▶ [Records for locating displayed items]
_ _ _ _ _ _ _
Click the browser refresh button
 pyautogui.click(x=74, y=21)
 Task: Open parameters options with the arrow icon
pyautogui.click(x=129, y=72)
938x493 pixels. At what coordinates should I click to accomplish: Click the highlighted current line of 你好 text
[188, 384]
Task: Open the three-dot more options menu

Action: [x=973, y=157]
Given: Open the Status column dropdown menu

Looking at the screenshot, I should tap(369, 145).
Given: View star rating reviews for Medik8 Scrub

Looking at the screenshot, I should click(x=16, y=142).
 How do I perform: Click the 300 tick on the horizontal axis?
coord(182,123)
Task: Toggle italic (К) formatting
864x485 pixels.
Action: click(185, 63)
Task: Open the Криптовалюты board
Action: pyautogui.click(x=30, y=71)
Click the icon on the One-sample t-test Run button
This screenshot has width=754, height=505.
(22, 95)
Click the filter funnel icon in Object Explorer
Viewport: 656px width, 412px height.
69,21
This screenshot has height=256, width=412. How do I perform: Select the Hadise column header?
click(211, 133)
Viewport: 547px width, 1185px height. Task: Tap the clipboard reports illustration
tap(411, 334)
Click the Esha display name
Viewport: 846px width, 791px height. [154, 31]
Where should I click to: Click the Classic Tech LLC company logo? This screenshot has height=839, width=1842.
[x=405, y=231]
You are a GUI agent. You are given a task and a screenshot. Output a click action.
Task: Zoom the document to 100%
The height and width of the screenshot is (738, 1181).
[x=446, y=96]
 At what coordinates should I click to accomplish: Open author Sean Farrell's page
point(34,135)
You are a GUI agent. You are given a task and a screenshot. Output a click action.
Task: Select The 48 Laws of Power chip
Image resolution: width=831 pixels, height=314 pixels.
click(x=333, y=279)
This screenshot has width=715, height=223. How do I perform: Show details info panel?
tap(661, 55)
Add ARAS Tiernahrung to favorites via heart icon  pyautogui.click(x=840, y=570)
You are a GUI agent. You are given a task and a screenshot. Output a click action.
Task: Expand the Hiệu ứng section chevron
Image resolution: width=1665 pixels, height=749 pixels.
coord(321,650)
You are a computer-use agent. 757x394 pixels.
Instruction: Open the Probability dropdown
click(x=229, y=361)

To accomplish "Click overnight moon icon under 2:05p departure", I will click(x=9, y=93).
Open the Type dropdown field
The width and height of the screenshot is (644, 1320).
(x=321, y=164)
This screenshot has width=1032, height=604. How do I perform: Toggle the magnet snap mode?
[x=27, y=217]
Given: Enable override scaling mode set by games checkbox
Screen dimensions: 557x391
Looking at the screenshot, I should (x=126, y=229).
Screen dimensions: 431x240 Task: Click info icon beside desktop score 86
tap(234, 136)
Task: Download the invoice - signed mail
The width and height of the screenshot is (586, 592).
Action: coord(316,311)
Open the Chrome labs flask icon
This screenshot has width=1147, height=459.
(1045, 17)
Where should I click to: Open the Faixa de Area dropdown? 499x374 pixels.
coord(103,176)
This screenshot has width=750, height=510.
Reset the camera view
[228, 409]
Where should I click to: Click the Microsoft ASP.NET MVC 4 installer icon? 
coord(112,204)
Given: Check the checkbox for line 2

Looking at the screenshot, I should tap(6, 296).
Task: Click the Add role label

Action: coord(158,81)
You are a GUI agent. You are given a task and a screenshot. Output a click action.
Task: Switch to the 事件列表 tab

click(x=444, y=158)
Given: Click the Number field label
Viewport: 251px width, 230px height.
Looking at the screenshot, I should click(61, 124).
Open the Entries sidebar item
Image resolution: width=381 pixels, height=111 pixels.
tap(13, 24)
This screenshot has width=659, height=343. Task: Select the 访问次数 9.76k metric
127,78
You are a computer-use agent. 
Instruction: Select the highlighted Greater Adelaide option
_ _ _ _ _ _ _
▶ [What to produce] Copy without any change the stretch above that opens with the line containing "Task: Toggle italic (К) formatting" and closes with the line containing "coord(321,650)", keeping both of those lines.

▶ [Response]
Task: Toggle italic (К) formatting
864x485 pixels.
Action: click(185, 63)
Task: Open the Криптовалюты board
Action: pyautogui.click(x=30, y=71)
Click the icon on the One-sample t-test Run button
This screenshot has width=754, height=505.
(22, 95)
Click the filter funnel icon in Object Explorer
Viewport: 656px width, 412px height.
69,21
This screenshot has height=256, width=412. How do I perform: Select the Hadise column header?
click(211, 133)
Viewport: 547px width, 1185px height. Task: Tap the clipboard reports illustration
tap(411, 334)
Click the Esha display name
Viewport: 846px width, 791px height. [154, 31]
Where should I click to: Click the Classic Tech LLC company logo? This screenshot has height=839, width=1842.
[x=405, y=231]
You are a GUI agent. You are given a task and a screenshot. Output a click action.
Task: Zoom the document to 100%
The height and width of the screenshot is (738, 1181).
[x=446, y=96]
 At what coordinates should I click to accomplish: Open author Sean Farrell's page
point(34,135)
You are a GUI agent. You are given a task and a screenshot. Output a click action.
Task: Select The 48 Laws of Power chip
Image resolution: width=831 pixels, height=314 pixels.
click(x=333, y=279)
This screenshot has width=715, height=223. How do I perform: Show details info panel?
tap(661, 55)
Add ARAS Tiernahrung to favorites via heart icon  pyautogui.click(x=840, y=570)
You are a GUI agent. You are given a task and a screenshot. Output a click action.
Task: Expand the Hiệu ứng section chevron
Image resolution: width=1665 pixels, height=749 pixels.
coord(321,650)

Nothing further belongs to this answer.